Japan: "What I am today, I owe it to the baby box"

"I was wearing some of these clothes when they left me there," the 18-year-old told AFP.

Japan: "What I am today, I owe it to the baby box"

"I was wearing some of these clothes when they left me there," the 18-year-old told AFP. "These are the oldest memories of my childhood, I kept them preciously".

Koichi became the first person to testify publicly this year after being abandoned in the baby box at Jikei Catholic Hospital in Kumamoto (southwest Japan), which has been open since 2007.

His speeches revived the debate on this device inspired by a German experience, presented by its supporters as a last resort for marginalized women and parents who do not want or cannot resort to adoption, but which for its opponents encourages the abandonment of children.

For Koichi, however, the question does not arise.

The day he was abandoned "was the beginning of a new chapter in my life", explains this sociology and politics student. "What I am today, I owe it to the baby box".

According to the hospital, the device helps prevent child abuse and even death. In 15 years, 161 babies and young children have been entrusted to the establishment.

- "Engraved in my memory" -

Shortly after being abandoned, Koichi was taken in by Yoshimitsu and Midori Miyatsu in rural Kumamoto Prefecture. Biological parents of five children, they have also welcomed more than thirty others.

"I thought an angel had been sent to us," Yoshimitsu, 65, recalled of Koichi's arrival.

The couple have long been supporters of Jikei's program, having witnessed the hardships faced by other foster children: broken families, delinquency, unwanted pregnancies, some even becoming homeless.

"One day a young woman in an advanced stage of pregnancy and practically without money came to ask for our help on a freezing day in December...So we knew that there were children who needed" this baby box , says Midori, 63.

Koichi, among the first children abandoned in Jikei, did not carry any object indicating his name, age or place of birth.

"I have no memory of when I was dropped off...but the image of the box door is etched in a corner of my memory," he says.

About a year later, he was shown a picture of this door in a newspaper. "He told us, 'I was there. That's when we knew he remembered it,'" Midori explains.

- "Tell him that I have grown up" -

The town's mayor gave him a name, and his age was established by DNA testing. The first times were difficult, the child regularly having nightmares and constantly sucking his thumb.

But the couple never hid their past from her, and over time, the trauma faded. Years later, Koichi learned more about his origins, including discovering that his biological mother had been killed in a car accident, five months after he was born.

He keeps a photo of her, hair curly like his, and says he feels like she's "watching over (him) from heaven."

"I would like to tell her that I have grown up, that I am now 18 years old, and that I want to live the life which for her was interrupted too soon".

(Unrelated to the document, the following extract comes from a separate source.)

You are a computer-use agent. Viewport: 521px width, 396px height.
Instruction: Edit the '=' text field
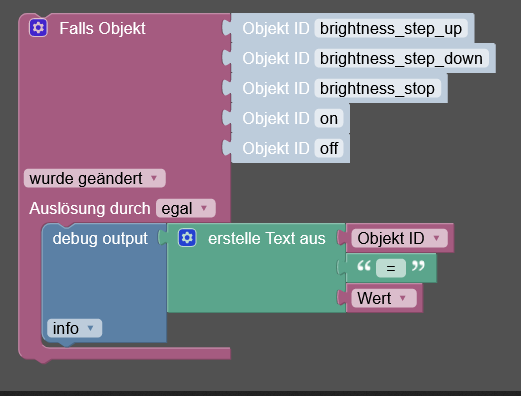click(x=391, y=268)
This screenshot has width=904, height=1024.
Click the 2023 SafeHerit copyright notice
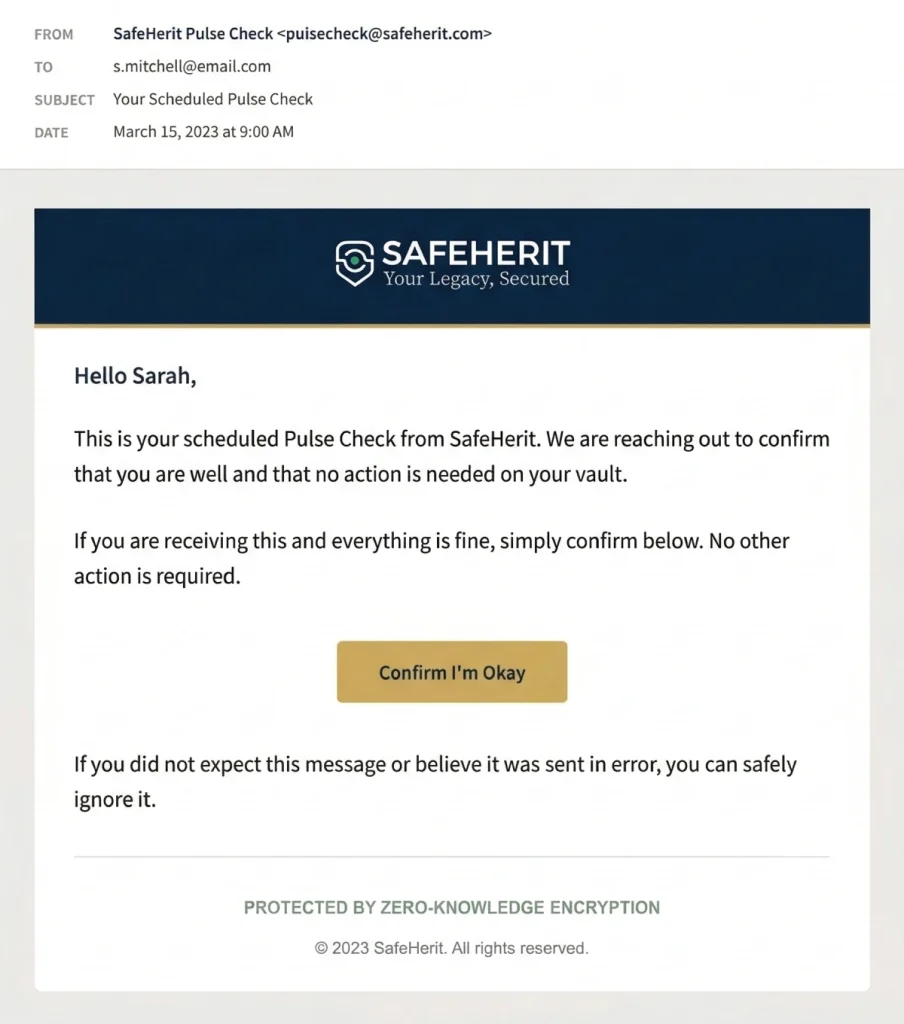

Each month, Koichi distributes meals for underprivileged children at a local church, and says he wants to work with children in the future, and maybe become a foster parent too.

He hopes that making his voice heard will inspire other abandoned children to tell their own story, saying they have overcome "complicated feelings".

"But even if a few pieces are missing, it doesn't fundamentally change who I am today. I don't think my identity should be dictated by the early years of my life," he thinks.

"Life after the baby box is much more important."